# have truck now get tree



## Reed (Sep 25, 2002)

How's this for that nasty area that needs some shade?


----------



## treeclimber165 (Sep 25, 2002)

Nice rig there. I've used an 80" truck mounted rig on some 5"-6" live oaks, but that looks a lot bigger. And NEW!!


----------



## TREETX (Sep 25, 2002)

I would like to see them try stick that bad boy into the ground where you live.


----------



## StIhL MaGnUm (Sep 25, 2002)

That thing must have set you back a couple bucks,but it looks and must work nice....


Later Rob...


----------



## John Paul Sanborn (Sep 25, 2002)

What's that, like 180 inches?

I'd like to see that get on most properties near me!


----------



## Reed (Sep 25, 2002)

It's from Tree Preservation, Inc. What something like that means is someone is paying for big trees quickly and lots of them. 
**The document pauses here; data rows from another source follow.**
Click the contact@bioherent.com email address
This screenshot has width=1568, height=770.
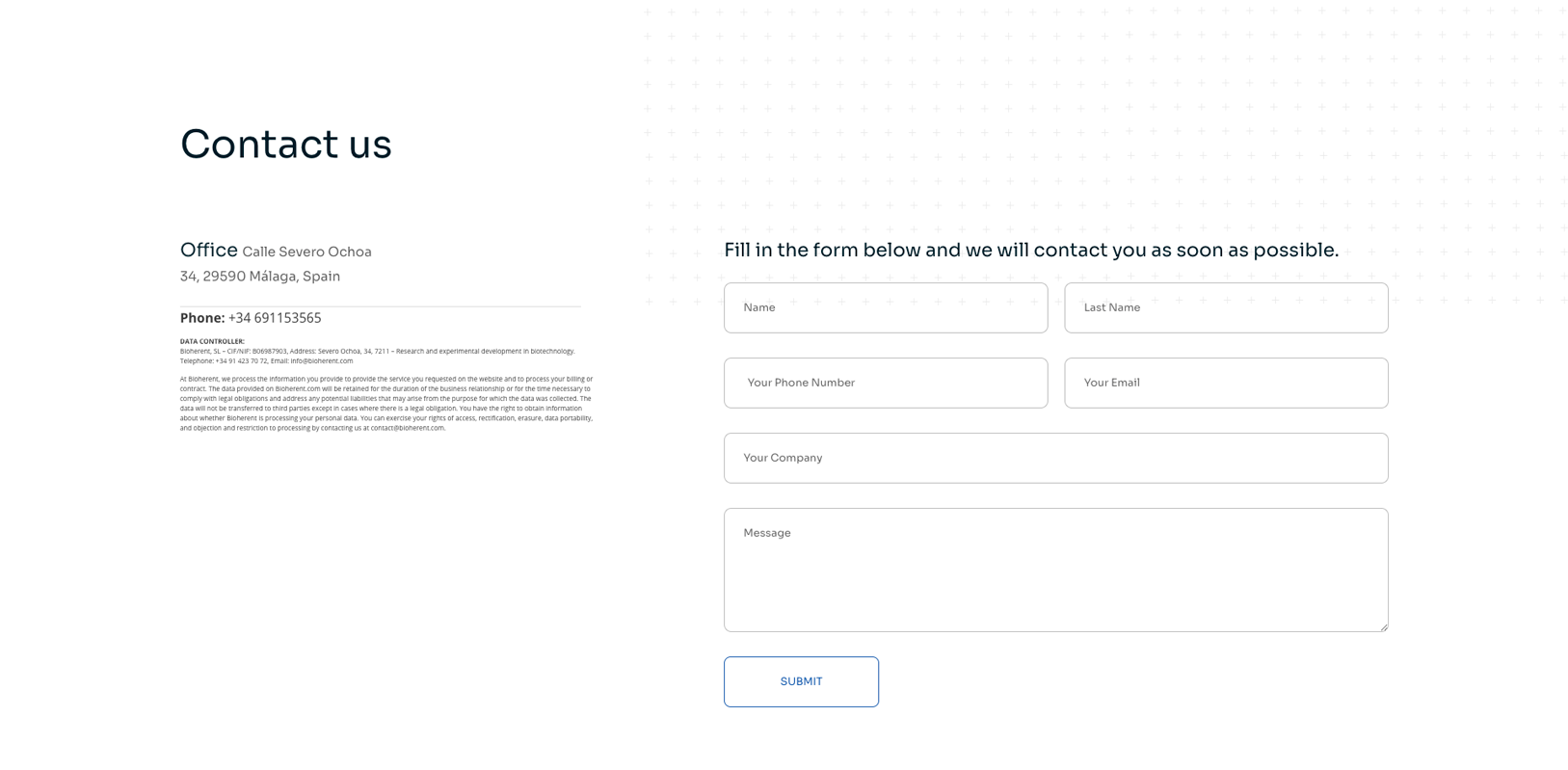click(407, 428)
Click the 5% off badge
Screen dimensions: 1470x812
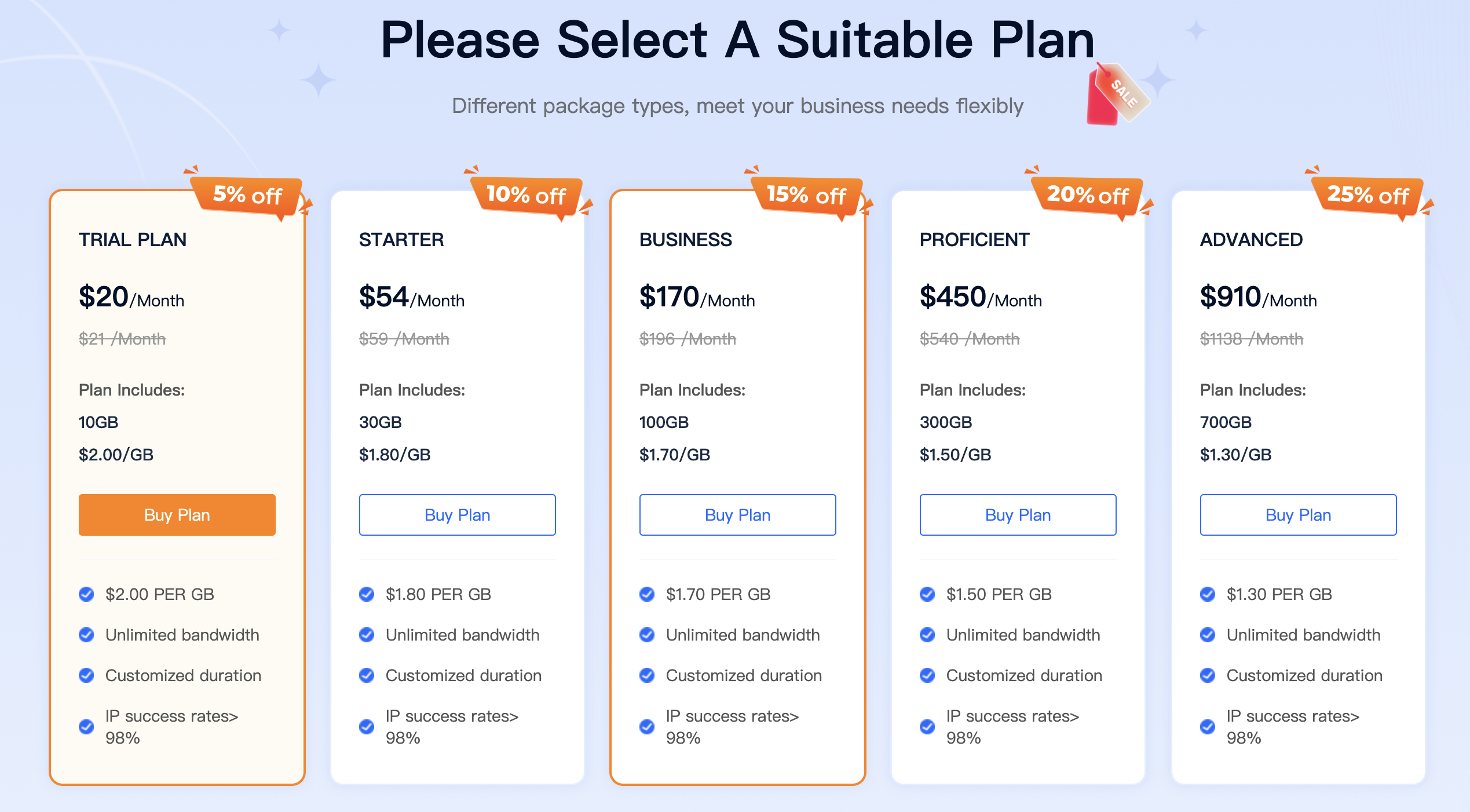[x=248, y=196]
Shopping malls, instasubdivisions, mega stores, entertainment resorts, etc. and everywhere else it takes big bucks to make big trees help to make more big bucks.

Nate, yeah right - could you see them try to poke a hole up here? 

No, it's not mine but if I wanted to make some big bucks, I'd probably go for this rig but then I don't feel completely good about snatching a tree from where it's a product of and moving it to where man decides it will look good at. Dunno for sure, but I'm a fellow that wanted to "release" his bonsai collection in New Zealand?!?!


----------